Сегодня ночью он навсегда покидал Город Падающих Звезд. В заливе его ждал недавно построенный корабль с надежной командой и опытным капитаном... Нет, Агирре не бежал от надвигающейся армии дона Монтехо. Он знал, что сумел бы либо отразить нападение, либо договориться с противником... Но его больше не интересовало то, что будоражило и влекло в течение семи десятилетий. Он испытывал разочарование, опустошенность... И жажду.
Взяв сундучок, Агирре вернулся в зал, где ожидал его Шим-Комбаль.
- Я отправляюсь в дорогу, - сухо сказал император.
Субординация не позволила жрецу выразить удивление.
- Кого дон Альваро прикажет оповестить о вхождении в его свиту?
- Никого. Я возьму только маленький отряд из двадцати воинов Хорлона.
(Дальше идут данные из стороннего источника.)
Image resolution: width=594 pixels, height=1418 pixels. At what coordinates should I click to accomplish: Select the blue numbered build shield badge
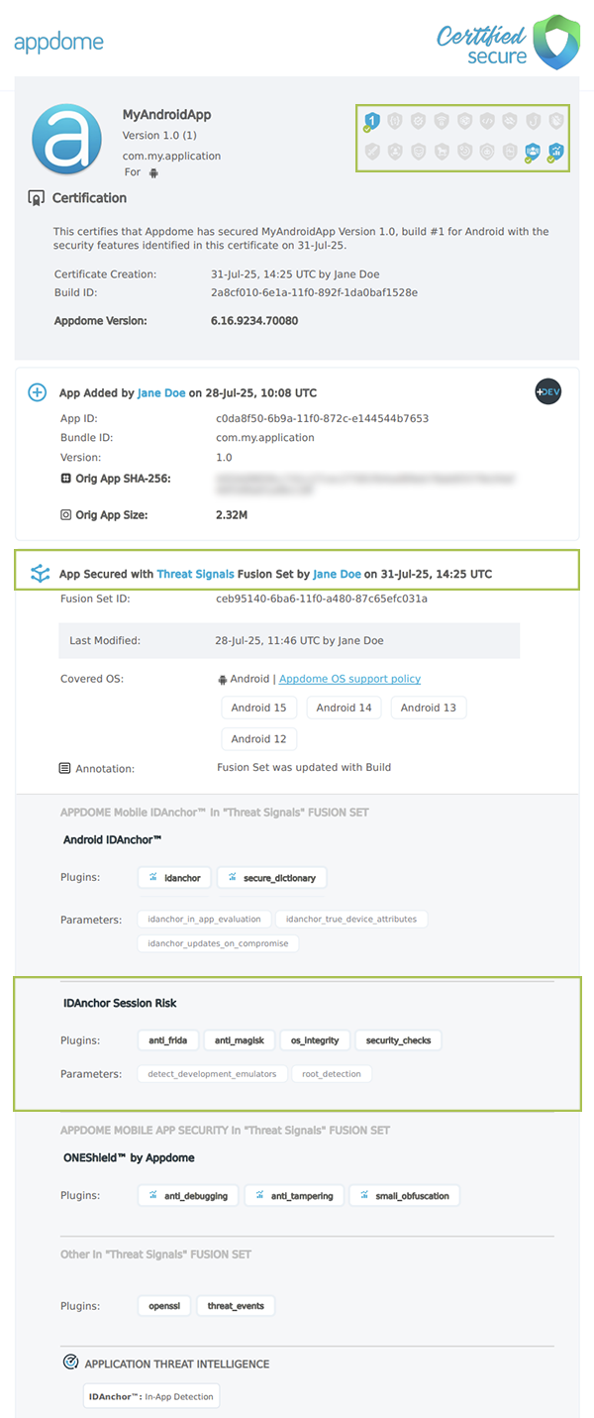click(x=371, y=120)
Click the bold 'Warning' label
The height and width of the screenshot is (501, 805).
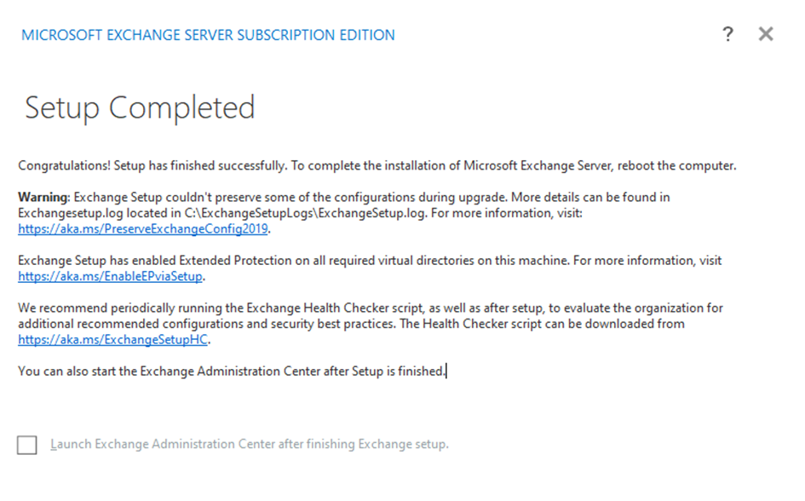click(x=44, y=197)
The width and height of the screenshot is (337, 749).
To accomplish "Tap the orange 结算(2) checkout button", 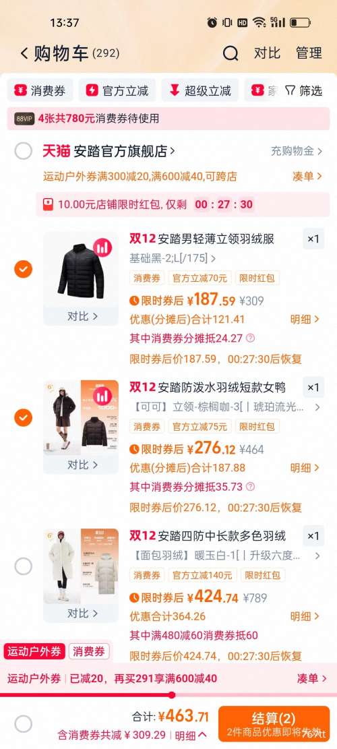I will click(x=274, y=723).
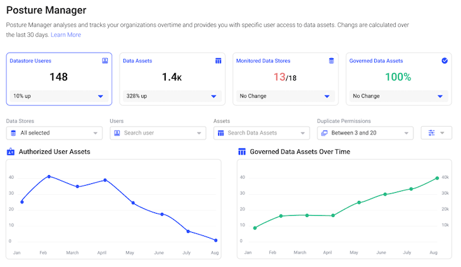Open the Data Stores All selected dropdown

pos(54,133)
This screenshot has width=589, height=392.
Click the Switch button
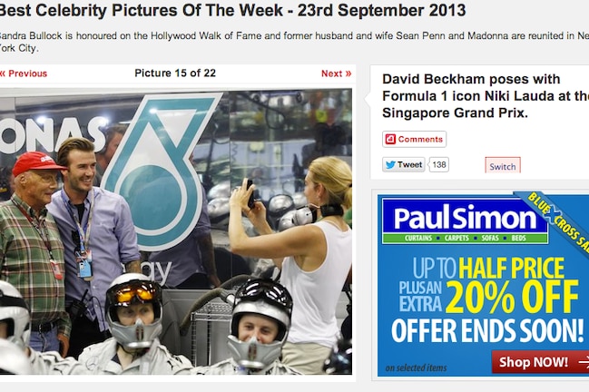pyautogui.click(x=503, y=165)
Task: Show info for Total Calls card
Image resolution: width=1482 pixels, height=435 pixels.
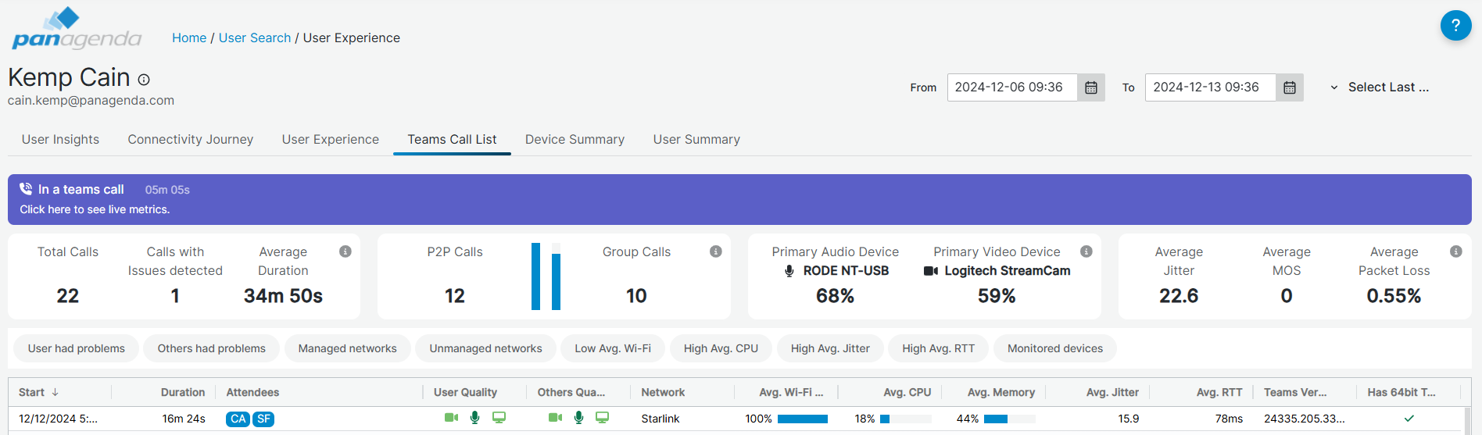Action: click(x=345, y=251)
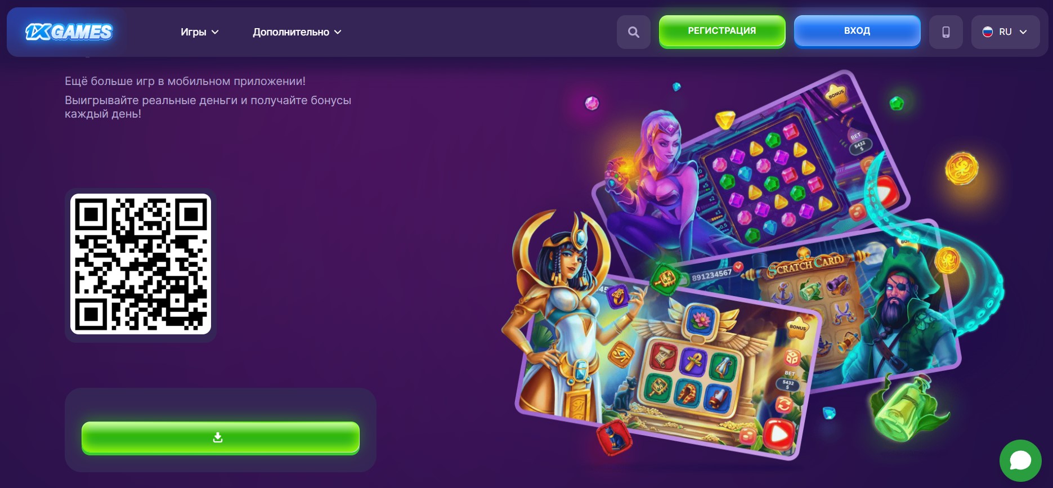This screenshot has height=488, width=1053.
Task: Expand the Игры dropdown chevron
Action: [x=215, y=33]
Мы идем к побережью, потом я отплыву на корабле.
- Когда дон Альваро прикажет готовиться к его возращению?
- Никогда. Я не вернусь.
Вот теперь на лице Шим-Комбаля отразилась сложнейшая гамма чувств - от подлинного потрясения до страха. Да, любой правитель мог умереть, быть низвергнутым, отречься от трона, уйти в изгнание, скрыться от врагов... Любой, но не дон Альваро, бессмертный живой бог! Он олицетворял Вечность, и неожиданно для Шим-Комбаля Вечность подошла к концу.
- Но как же... - растерянно пробормотал молодой жрец.
- А, дон Монтехо? - Агирре пожал плечами. - Как хочешь. Я назначаю тебя своим преемником, вот и действуй. Можешь сразиться с ним или присоединиться к владениям испанской короны. Правда, во втором случае тебе самостоятельно править недолго, но не думаю, чтобы дон Монтехо особенно тебя притеснял. Без тебя ему не справиться, не удержать народ в узде. А тебе в конце концов какая разница, как зовут того, кто отдает приказы - дон Альваро или наместник дон Монтехо Вильяс...
Покидая город, Агирре понимал, что оставляет за собой шлейф легенды о загадочном человеко-боге доне Альваро, правившем семьдесят лет и причудливо соединившем католицизм с индейскими ритуалами. Он понимал, что историки будут тщетно ломать себе головы над преданиями о нем, напишут десятки толстенных книг и даже не приоткроют завесу... И он понимал также, что это произойдет много позже, когда его будут рассматривать как мифологическую фигуру наподобие Кецалькоатля. Эти мысли забавляли его, но проносились мельком и рассеивались без следа, как дымок копаля над веселящимся Городом Падающих Звезд. По - настоящему Альваро Агирре занимало совсем другое начало его нового пути.